Despite our best efforts, we ultimately had to alter the published schedule as priorities shifted. Lastly, we found that the spontaneous camaraderie, networking, and discussion that emerge during shared meals and cocktail receptions simply could not be authentically reproduced in a virtual environment.

The Takeaways

Overall, the summit was a success. With under a week to convert the meeting to a virtual conference, the delivery and outcomes exceeded our expectations.

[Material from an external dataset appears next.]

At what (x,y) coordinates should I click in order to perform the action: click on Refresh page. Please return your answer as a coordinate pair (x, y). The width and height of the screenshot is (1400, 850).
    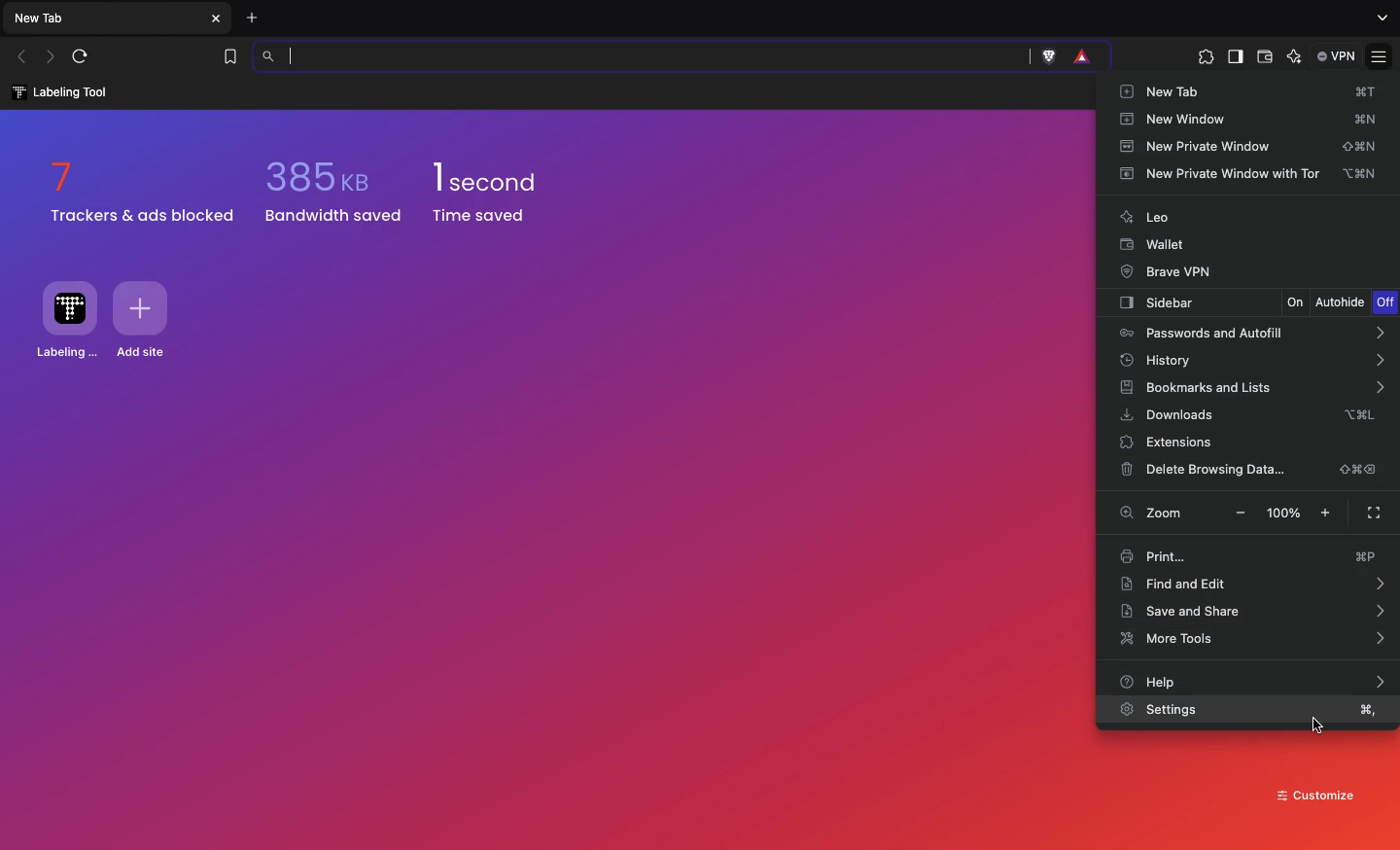
    Looking at the image, I should click on (80, 57).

Here’s a summary of what worked well as determined by attendees:
  • Having a clear agenda: Aside from the schedule, the small groups had clear goals they needed to accomplish coming into this summit. A virtual format would not have worked as well for previous summits aimed at brainstorming and ideation.
  • Established rapport: Because summit attendees had participated together in two previous summits and had been working remotely in small groups before the virtual meeting, rapport building didn’t need to occur. Doing so would have been very difficult via a web conference (and without those meals!).
  • Breakout rooms: These were an excellent feature of the Zoom software and proved indispensable for seamlessly managing the flow from the whole group to small groups. These could also be used to simulate “table hopping” or shuffling participants after different conference sessions.
  • Designating a single facilitator: Having a sole individual to manage the conferencing technology and serve as the overall facilitator of the schedule was ideal.
  • Group size: The virtual meeting worked well for a group our size, but it is hard to envision it working well with a group much larger than 30.
  • Travel wasn’t an option: This virtual meeting was the best alternative during a time when many attendees could not travel. We were reminded that when professionals are “out of office” but really “working from home,” it can be difficult to set up the boundaries that traveling away affords.
  • Flexibility: Summit facilitators and attendees alike came to this virtual meeting with optimism and adaptability. Knowing we were all in the same boat afforded us comfort in this unfamiliar terrain. People were able to step away or join in with ease.
Attendees suggested some considerations for next time:
  • Staggered or shorter schedule: It may make sense to shorten the meeting when possible or stagger conference times between morning and afternoons (e.g., Monday morning and Tuesday afternoon). Note: Keep time zones in mind when making this decision.
  • Webcam availability and connectivity: Not everyone was able to use a webcam. One attendee noted her organization prohibited her from using webcams at work, so she had to participate in the conference from home. Additionally, the added bandwidth needed to stream cameras on home internet networks caused audio and visual disruptions for some attendees.
  • Staying focused and engaged; limiting fatigue: This wasn’t a problem for the conference as a whole, but attendees reported facing these challenges individually. Scheduling smaller chunks of time for each session, limiting small group time, and varying whole group activities and discussions will likely help with this in the future. It also will help that the next virtual conference won’t be hosted amid a global pandemic (hopefully).
We certainly aren’t unique in facing the challenge of making an in-person meeting virtual. We hope our experience can help librarians and others achieve success in their next virtual conference.